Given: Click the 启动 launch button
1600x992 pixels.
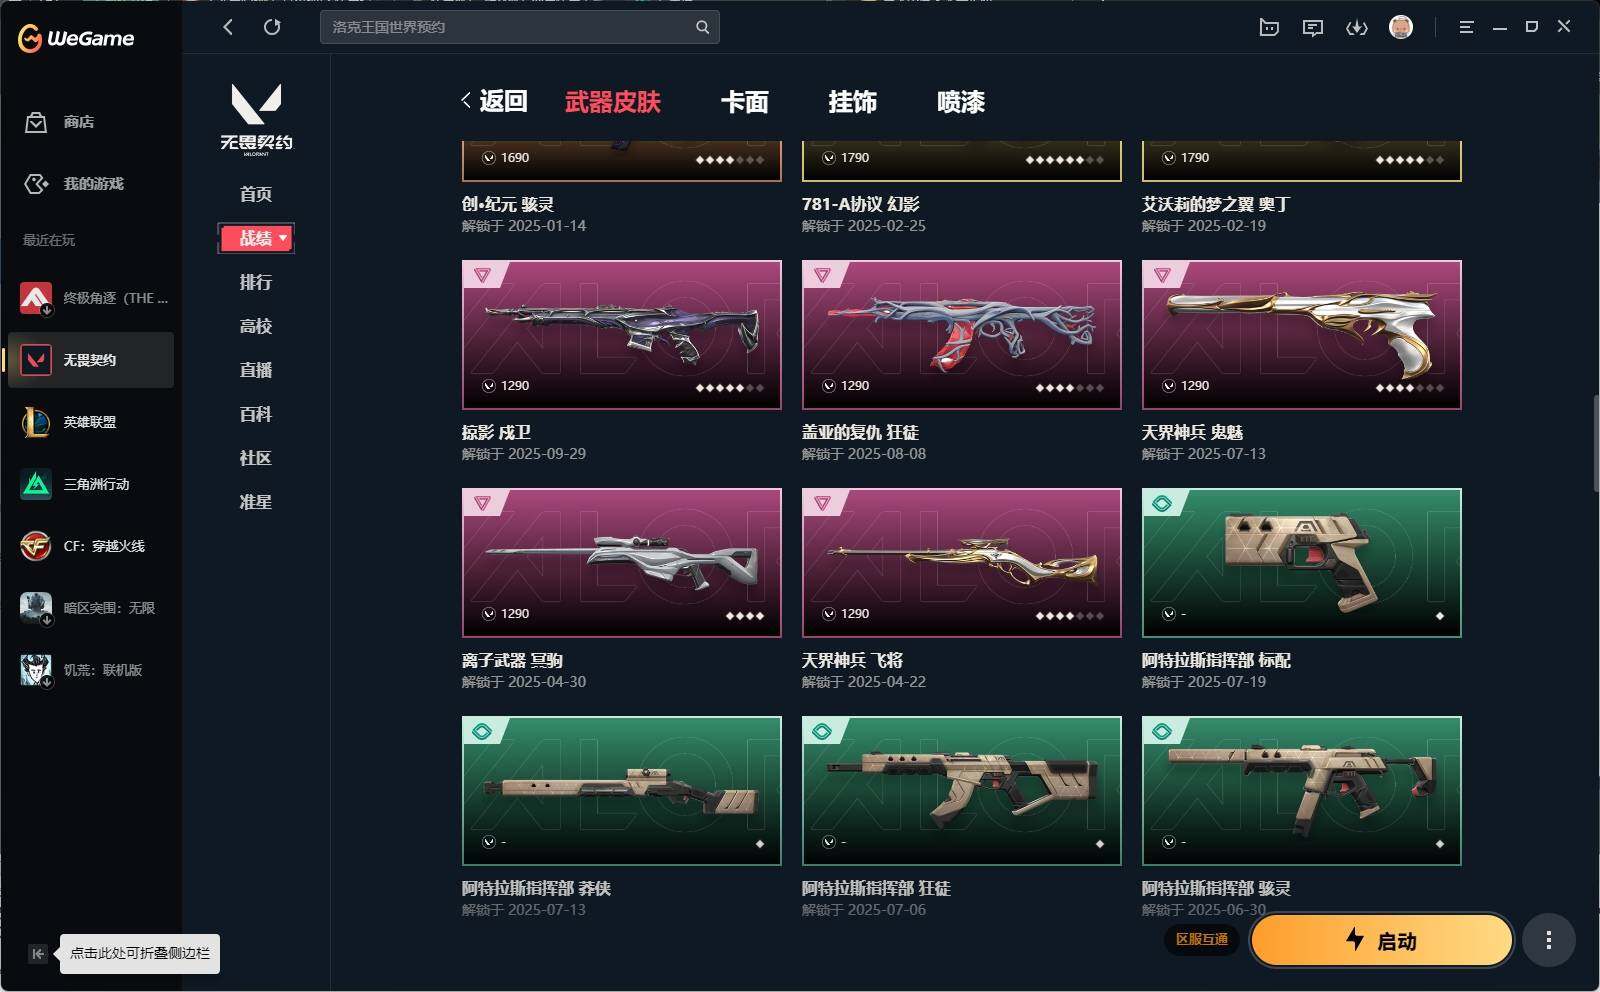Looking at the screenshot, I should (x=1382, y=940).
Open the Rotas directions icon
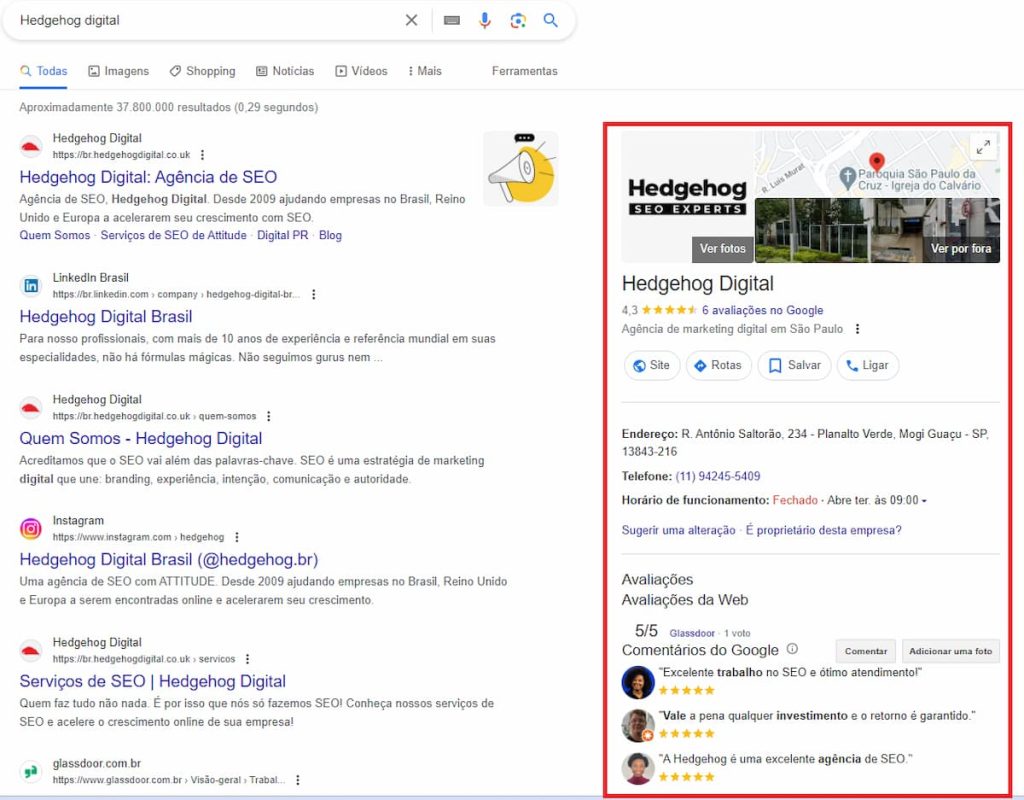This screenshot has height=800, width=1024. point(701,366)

—————

**EXERCISE AIM**:
Please reproduce the entries above exactly, omitting every picture.

**ANSWER SPACE**:
Given: Click the 启动 launch button
1600x992 pixels.
Looking at the screenshot, I should (x=1382, y=940).
Open the Rotas directions icon
This screenshot has height=800, width=1024. point(701,366)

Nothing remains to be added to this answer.